Williams sparked a heated debate about sexism and racism in tennis after chair umpire Carlos Ramos docked her for a few questionable code violations during the U.S. Open women's tennis final on Saturday.
To the backdrop of all of this, The Telegraph have published an analysis of fines from all Grand Slam events since 1998, in order to ascertain whether female payers are treated more harshly than their male counterparts. "But other than that, if you were talking about my tennis, I think my tennis is very, not very Japanese", Osaka said Wednesday.

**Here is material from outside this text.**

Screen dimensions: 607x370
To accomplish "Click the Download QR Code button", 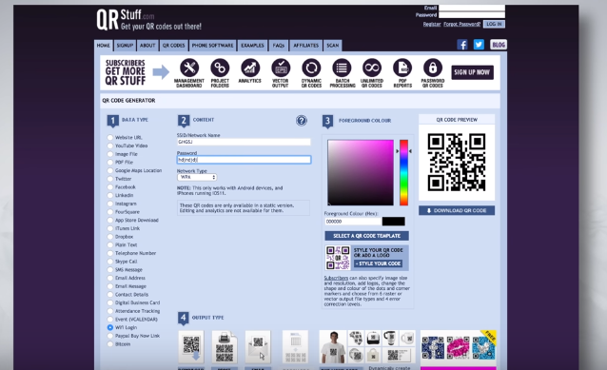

The 23-time Grand Slam victor reacted angrily, insisting she hadn't seen Mourtagolou give advice, to which he later admitted.
Ms. Williams is an abuser of umpires and has never suffered the appropriate consequences for her actions because of her star status.
Osaka, 20, heard boos when she was receiving her trophy and in the moment thought they were directed at her for her win against fan-favorite Williams. Williams claimed Ramos' actions in NY were "sexist" but speaking to BBC Sport yesterday, US Open mixed-doubles champion Murray said: "I think that's a bit far-fetched". And for me to say "thief" and for him to take a game?
Her voice was still shaking, and even if no woman out there understands exactly what it feels like to be Serena Williams, arguably the greatest tennis player of all time, we know that feeling of being penalized for standing up for ourselves.More news: Brexit talks "closing in on workable solutions", Raab says
"Me, as a woman, take a lot of warnings". She smashed her racket on the court out of frustration at losing a game, and needs to own that-just as her coach has admitted his mistake. It is inconceivable that while her coach admits to default, she is nonchalant. She was called emotional, her rage labelled a meltdown, a tantrum.
Osaka, who is of Haitian and Japanese descent, became the first-ever Japanese-born Grand Slam champion with the win.
My friends will tell you how we utterly hate it when a man interrupts a women making a point, only to make the same point the woman was trying to make, what is now called "mansplaining".
And so we arrive back at that platitudinous phrase: stick to sports. "More voices are needed to do the same". Williams chose not to stay silent in the face of what she, and many others, deemed to be unfair treatment.
When the rules of the game are set by archaic institutions and tangerine tyrants, sometimes all you can do is speak out and hope it will lead to change.